Dados da HRANA, uma ONG de direitos humanos com sede nos EUA, apontam mais de 3.300 mortos, incluindo mais de 1.400 civis. A Euronews não pode confirmar de forma independente esses números.
Numa sequência recente de ataques, o Irão afirma ter sido visado por ações de Israel, que bombardearam campos de gás, e o Irão respondeu, alegadamente, com ataques a Ras Laffan, no Qatar. A reparação pode levar anos.
Segundo a agência iraniana ISNA, o abastecimento de água e energia em Teerão ficou gravemente afetado pelos ataques de Israel e dos EUA, segundo o ministro da Energia, Abbas Aliabadi. A verificação independente permanece pendente.
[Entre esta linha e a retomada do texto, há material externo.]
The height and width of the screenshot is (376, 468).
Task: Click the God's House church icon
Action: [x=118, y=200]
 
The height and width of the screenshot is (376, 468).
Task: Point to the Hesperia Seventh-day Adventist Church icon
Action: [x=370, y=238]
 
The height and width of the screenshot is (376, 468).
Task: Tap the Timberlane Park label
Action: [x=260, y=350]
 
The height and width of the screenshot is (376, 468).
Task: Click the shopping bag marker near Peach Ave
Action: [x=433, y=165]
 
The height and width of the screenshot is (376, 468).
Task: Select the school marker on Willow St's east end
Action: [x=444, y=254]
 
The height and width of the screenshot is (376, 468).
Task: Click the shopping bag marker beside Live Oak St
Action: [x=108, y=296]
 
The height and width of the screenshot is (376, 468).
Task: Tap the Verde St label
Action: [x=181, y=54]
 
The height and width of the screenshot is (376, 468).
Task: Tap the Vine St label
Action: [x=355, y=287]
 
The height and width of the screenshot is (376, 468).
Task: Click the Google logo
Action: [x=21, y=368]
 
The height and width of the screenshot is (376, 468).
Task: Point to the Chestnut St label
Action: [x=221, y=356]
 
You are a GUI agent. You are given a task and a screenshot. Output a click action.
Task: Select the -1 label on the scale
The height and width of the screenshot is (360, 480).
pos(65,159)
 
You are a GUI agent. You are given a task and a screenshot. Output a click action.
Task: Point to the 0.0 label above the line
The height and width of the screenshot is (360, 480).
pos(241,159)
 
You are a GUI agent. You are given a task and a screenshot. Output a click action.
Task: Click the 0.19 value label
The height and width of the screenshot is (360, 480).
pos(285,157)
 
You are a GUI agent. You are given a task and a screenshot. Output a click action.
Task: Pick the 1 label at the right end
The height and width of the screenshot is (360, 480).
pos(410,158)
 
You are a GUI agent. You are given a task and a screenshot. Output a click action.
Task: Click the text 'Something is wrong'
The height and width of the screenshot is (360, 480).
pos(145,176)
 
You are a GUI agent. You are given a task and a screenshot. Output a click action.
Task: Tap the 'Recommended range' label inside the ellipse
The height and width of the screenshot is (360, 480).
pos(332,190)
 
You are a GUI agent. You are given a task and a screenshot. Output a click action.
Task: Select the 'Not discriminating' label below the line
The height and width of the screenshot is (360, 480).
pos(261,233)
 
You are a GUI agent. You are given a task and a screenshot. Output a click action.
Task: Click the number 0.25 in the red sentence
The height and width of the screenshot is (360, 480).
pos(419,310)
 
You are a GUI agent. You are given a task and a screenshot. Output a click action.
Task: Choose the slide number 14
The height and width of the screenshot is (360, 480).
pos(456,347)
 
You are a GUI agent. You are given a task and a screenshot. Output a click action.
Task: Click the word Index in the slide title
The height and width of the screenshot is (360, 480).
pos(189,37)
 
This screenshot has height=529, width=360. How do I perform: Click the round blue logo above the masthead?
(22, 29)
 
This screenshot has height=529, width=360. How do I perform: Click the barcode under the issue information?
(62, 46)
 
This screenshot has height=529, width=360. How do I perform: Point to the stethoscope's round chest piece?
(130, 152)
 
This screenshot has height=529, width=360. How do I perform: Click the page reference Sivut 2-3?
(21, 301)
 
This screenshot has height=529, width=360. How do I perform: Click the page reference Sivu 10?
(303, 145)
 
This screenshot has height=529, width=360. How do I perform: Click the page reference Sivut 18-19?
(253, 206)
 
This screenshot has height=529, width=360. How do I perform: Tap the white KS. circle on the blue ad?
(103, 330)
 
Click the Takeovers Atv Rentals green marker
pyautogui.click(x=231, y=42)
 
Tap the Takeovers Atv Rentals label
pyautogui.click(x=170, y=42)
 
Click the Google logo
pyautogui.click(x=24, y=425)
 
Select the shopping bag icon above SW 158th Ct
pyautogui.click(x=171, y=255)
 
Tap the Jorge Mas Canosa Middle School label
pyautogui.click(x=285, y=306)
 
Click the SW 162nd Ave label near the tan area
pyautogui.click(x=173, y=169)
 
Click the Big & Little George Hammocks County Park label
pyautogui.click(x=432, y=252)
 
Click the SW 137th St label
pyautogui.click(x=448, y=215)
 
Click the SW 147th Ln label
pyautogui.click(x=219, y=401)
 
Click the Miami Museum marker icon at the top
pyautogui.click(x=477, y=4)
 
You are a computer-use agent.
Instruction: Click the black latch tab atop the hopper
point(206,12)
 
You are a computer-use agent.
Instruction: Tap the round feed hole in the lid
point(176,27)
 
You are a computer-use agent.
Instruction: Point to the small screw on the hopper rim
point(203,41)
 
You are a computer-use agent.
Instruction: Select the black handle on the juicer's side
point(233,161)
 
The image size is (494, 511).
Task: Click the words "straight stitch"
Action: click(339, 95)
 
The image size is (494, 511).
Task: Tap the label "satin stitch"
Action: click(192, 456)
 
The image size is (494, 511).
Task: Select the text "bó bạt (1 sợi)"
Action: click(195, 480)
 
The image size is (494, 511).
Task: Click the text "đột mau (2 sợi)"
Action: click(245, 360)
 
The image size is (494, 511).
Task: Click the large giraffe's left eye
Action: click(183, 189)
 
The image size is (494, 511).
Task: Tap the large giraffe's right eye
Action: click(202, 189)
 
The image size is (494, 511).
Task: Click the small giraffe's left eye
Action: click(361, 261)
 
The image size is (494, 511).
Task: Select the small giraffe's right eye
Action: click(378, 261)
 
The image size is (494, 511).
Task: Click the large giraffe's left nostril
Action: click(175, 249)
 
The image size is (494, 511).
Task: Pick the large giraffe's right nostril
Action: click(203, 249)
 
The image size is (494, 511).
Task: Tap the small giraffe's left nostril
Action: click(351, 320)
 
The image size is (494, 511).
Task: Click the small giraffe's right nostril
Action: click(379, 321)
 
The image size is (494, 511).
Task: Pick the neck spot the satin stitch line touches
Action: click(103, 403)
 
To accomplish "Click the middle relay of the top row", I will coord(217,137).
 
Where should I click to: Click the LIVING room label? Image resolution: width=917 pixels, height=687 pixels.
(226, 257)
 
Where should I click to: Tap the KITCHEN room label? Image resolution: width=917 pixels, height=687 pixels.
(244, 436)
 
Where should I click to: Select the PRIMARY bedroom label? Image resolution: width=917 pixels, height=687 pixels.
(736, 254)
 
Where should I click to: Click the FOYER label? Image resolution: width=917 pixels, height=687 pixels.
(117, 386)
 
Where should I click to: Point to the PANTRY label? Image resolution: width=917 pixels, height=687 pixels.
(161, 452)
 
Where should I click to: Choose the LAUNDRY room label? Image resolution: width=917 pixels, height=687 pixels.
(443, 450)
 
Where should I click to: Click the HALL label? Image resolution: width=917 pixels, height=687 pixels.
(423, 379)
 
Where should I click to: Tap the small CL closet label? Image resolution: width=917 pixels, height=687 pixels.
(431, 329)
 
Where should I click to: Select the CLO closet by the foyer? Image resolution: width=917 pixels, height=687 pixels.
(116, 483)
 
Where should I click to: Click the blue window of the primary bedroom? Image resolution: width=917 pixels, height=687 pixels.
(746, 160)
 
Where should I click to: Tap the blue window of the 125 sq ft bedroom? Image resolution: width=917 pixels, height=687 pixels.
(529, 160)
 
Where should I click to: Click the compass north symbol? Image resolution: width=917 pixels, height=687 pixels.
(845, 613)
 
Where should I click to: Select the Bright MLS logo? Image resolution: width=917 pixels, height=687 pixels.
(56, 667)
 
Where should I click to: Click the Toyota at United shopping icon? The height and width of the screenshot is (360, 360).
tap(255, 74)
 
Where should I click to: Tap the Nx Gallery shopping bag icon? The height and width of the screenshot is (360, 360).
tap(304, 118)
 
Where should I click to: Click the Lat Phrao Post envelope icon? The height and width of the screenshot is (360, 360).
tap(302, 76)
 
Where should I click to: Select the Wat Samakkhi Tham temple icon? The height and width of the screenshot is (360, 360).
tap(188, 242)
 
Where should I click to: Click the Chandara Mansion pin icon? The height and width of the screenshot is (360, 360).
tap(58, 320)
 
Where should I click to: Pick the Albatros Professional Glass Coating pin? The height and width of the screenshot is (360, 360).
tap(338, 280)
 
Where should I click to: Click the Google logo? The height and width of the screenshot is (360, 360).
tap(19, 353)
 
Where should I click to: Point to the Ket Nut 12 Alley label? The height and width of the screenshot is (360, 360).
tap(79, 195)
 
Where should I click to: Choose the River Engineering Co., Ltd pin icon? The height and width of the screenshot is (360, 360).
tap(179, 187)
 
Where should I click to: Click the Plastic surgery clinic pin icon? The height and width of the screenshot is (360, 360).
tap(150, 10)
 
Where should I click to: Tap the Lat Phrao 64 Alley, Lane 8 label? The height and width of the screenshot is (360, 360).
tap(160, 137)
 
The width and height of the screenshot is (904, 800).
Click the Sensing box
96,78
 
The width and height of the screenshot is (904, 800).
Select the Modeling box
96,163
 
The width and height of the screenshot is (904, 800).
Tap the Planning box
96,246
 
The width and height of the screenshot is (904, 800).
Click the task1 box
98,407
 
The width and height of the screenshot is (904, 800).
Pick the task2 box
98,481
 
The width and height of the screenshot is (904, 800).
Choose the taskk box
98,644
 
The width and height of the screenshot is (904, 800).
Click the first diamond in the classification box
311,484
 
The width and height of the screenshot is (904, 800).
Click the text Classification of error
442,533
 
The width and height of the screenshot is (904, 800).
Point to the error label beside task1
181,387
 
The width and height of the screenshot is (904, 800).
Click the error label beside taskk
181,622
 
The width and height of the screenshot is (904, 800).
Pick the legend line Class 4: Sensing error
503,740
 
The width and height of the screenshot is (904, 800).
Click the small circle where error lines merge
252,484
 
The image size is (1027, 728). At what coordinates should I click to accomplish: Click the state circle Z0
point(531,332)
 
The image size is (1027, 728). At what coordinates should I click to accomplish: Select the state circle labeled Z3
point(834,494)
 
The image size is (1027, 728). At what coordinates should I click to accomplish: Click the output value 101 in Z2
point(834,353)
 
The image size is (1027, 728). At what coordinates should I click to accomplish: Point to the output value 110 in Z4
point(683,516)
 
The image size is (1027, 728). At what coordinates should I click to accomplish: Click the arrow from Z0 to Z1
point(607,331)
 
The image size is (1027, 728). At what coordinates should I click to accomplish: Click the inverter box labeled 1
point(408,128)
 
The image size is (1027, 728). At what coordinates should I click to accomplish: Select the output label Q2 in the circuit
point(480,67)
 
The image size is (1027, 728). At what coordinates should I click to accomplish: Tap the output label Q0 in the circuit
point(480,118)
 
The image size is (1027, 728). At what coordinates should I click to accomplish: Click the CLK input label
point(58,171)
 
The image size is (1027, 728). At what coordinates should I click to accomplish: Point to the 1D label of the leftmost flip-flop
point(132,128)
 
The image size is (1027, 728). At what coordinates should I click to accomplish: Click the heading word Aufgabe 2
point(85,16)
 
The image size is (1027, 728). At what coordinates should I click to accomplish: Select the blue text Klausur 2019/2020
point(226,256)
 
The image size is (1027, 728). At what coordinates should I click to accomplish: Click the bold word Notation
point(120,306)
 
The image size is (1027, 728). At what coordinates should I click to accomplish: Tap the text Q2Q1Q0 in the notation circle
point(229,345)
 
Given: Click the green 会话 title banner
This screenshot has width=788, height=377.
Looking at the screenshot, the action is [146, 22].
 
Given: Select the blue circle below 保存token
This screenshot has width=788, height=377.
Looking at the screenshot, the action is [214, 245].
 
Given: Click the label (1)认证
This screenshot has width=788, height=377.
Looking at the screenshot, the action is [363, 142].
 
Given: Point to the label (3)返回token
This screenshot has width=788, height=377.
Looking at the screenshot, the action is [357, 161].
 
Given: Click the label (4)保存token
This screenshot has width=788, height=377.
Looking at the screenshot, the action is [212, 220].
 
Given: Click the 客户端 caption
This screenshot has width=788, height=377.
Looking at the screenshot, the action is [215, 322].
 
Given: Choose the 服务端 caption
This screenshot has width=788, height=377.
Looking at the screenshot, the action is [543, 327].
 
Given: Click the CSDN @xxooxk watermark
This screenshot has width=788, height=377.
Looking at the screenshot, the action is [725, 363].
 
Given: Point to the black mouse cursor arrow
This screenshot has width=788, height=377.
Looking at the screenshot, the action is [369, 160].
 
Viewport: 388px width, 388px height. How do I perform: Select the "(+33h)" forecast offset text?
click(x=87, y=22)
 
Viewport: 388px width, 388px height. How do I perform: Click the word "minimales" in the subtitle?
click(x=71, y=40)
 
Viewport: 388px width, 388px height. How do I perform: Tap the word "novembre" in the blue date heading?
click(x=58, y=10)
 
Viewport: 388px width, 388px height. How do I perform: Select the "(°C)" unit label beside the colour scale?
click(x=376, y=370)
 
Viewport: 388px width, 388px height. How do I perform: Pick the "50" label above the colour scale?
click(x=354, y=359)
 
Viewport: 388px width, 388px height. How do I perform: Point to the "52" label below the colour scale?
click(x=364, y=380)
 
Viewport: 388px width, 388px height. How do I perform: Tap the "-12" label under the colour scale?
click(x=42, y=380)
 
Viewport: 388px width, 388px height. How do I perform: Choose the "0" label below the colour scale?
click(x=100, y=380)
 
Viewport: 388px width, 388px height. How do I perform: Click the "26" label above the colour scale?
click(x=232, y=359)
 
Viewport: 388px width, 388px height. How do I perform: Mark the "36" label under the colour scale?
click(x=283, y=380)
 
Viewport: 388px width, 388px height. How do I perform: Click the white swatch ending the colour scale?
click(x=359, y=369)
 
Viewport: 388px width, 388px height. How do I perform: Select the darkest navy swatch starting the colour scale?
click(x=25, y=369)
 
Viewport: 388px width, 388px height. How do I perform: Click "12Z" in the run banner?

Mirjana Spoljaric Egger sublinha que o direito humanitário exige proteção de infraestruturas civis e civis. Um ataque deliberado a essas estruturas é classificado como ilegal, reforçando a necessidade de contenção dos efeitos.
Repercussões humanitárias
A líder do CICV descreve pressões sobre civis através de falhas de acesso a saúde, água e alimentação. A destruição de áreas habitáveis agrava a crise humanitária e dificulta ajuda e reconstrução.
A escalada não se restringe ao Médio Oriente: a consciente volatilidade de preços de energia e as perturbações nas cadeias de abastecimento afetam a economia global. O impacto pode estender-se a outros continentes.
Spoljaric ressalva que o desafio é evitar uma escalada incontrolável. A comunicação e a proteção das populações civis são instrumentos centrais para reduzir danos e evitar consequências amplas.